-- BEGIN Extracted material --

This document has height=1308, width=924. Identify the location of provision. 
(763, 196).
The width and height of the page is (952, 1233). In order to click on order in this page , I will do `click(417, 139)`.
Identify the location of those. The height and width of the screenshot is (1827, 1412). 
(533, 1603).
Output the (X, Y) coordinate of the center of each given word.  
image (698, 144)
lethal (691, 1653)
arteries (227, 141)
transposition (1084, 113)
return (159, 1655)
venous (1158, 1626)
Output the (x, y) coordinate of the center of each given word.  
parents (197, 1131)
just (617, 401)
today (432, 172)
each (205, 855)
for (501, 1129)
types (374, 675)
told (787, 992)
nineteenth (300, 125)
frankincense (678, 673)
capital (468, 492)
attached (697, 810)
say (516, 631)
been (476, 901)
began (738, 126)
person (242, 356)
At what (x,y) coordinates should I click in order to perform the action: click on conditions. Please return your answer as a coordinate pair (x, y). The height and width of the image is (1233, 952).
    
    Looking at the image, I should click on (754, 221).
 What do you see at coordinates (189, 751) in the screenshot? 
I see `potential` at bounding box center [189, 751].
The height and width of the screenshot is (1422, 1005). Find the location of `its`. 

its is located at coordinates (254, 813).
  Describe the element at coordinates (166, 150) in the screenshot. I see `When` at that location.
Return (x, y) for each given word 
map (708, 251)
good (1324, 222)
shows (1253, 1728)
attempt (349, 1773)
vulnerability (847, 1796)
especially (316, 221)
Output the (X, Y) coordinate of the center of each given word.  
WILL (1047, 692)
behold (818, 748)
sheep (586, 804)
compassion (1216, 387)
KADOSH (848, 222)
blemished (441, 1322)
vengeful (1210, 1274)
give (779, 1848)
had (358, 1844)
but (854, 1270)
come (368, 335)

-- END Extracted material --

Directions for this task: Find every line in the records above that contains the word "click", and copy each of those lines.

Task output:
The width and height of the page is (952, 1233). In order to click on order in this page , I will do `click(417, 139)`.
At what (x,y) coordinates should I click in order to perform the action: click on conditions. Please return your answer as a coordinate pair (x, y). The height and width of the image is (1233, 952).
    Looking at the image, I should click on (754, 221).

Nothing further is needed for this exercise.